Saved data entries:
┄┄┄┄┄┄┄┄┄┄┄┄┄┄┄┄┄┄┄┄

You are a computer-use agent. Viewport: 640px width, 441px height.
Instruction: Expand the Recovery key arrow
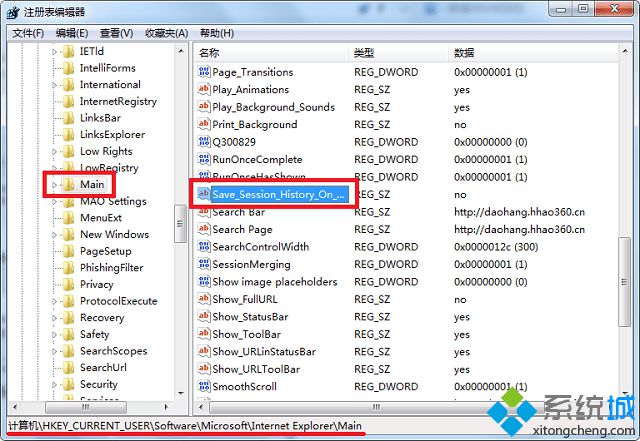pos(54,318)
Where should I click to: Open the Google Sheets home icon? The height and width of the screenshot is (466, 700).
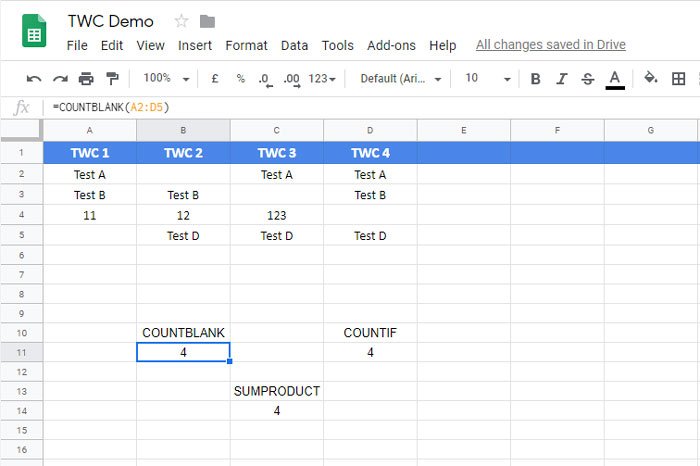click(x=34, y=32)
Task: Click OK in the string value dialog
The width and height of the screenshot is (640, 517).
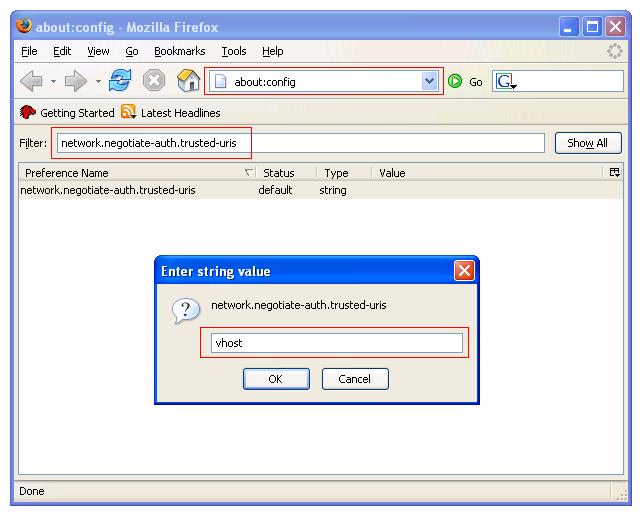Action: (x=275, y=379)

┄┄┄┄┄┄┄┄┄┄┄┄┄┄┄┄┄┄┄┄

§ What the task asks:
The records above are to be restated word for word, excluding all pictures.

§ Expected output:
You are a computer-use agent. Viewport: 640px width, 441px height.
Instruction: Expand the Recovery key arrow
pos(54,318)
Where should I click to: Open the Google Sheets home icon? The height and width of the screenshot is (466, 700).
click(x=34, y=32)
Task: Click OK in the string value dialog
The width and height of the screenshot is (640, 517).
Action: (x=275, y=379)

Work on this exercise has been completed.